Minority Media is a Montreal-based studio known for producing what it calls “empathy games” – games that tug at the heart strings instead of relying on adrenaline. While one might think, at first glance, that a VR game about dinosaurs is an odd fit for that mandate, the emotional power of the Minority brand is alive and well in Time Machine VR. As the name suggests, Time Machine VR puts the player in control of a time machine, with the task of going back to prehistoric times to study dinosaurs, up close and personal. The demo starts in calibration and training, easing you into the VR experience before giving you the first taste of the game’s fictional setting: a large, appropriately cold, lab and transportation hub where you meet the female doctor who is the head of the program. Transmissions from this doctor reminded me of the messages from characters in Myst, and it’s in this short scene that the hints of the emotional core of the game come to the surface. “I wish I could go with you.” the doctor sighs, and I immediately started wondering why she couldn’t. I suspect this is central to the story of the game.

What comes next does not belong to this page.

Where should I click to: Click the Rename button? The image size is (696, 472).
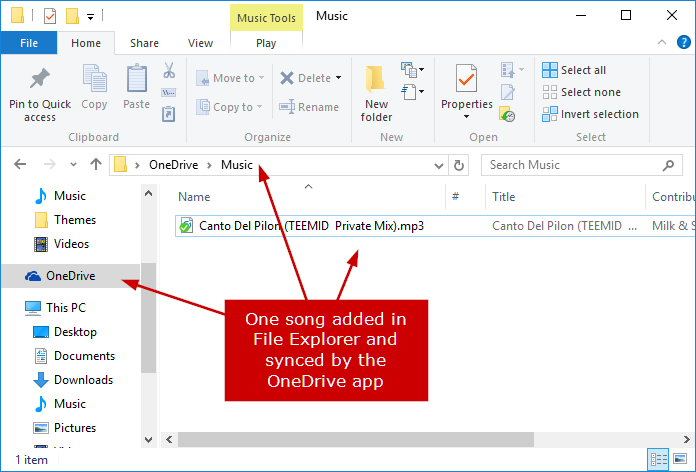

In Time Machine VR, time travel is described as being so ugly and horrifying that the time travel pod blocks out the images in the interests of the player’s sanity. There are, therefore, moments of near-total darkness that actually work quite well in setting the stage for the marine settings to come. The targets of your research are large, hungry, aquatic dinosaurs who don’t especially like you probing and scanning them, so the game provides you with a time stop mechanic so you can get up close and scan dinosaur eyes, give a pregnant dinosaur an ultrasound, and even float into the mouth of a giant prehistoric fish to scan its gills… without ending up like some Ahab wannabe in the belly of a Jurassic whale.
It’s hard to describe the wonder-inducing quality of these dinosaur encounters. The best thing I can compare it to is to Ellen’s Energy Adventure at Walt Disney World’s EPCOT Center, where you ride a slow-moving cart through an animatronic dinosaur show. Time Machine VR also gives you moments of Jurassic Park too: predators eat prey leaving blood clouds in the water, staring down the the unnerving reptilian eye of a dinosaur which you have to scan from less than ten feet away. It’s undeniably cool and awe inspiring.
The other great thing about Time Machine VR is that, unlike other VR tech demos I tried at E3 2015, the game moves slowly and gently enough that it didn’t induce motion sickness. While the adrenaline pumping action of a virtual reality first person shooter or heist getaway car chase is thrilling, they’re also vaguely disorienting and nausea-inducing. VR that moves too fast makes me feel uncomfortably unbalanced until I adjust to the visual sensation of moving without actually moving. Time Machine VR‘s slower, floating movements were much easier on my system, and didn’t threaten to make me throw up the granola bars I survived on during E3. It will be even better with the Oculus Touch controllers, since the hand positioning of the player’s virtual body will be closer to the way you’re sitting in real life. Yes, you have a body in the game if you look down, and the hands move as you manipulate the controls. It’s all pretty cool.
The demo also throws you a curve ball at the end, teasing you with an underwater Stonehenge-style structure that the player is, according to the fictional reality of the game, not supposed to see. Moments like this are indicators that the game is actually a game, and not just a kid-friendly dinosaur viewing simulator. Essentially, Time Machine VR is a game that makes VR relevant instead of a gimmicky way to view existing game content, and it respects the players comfort enough that you won’t end a play session by reaching for the Gravol.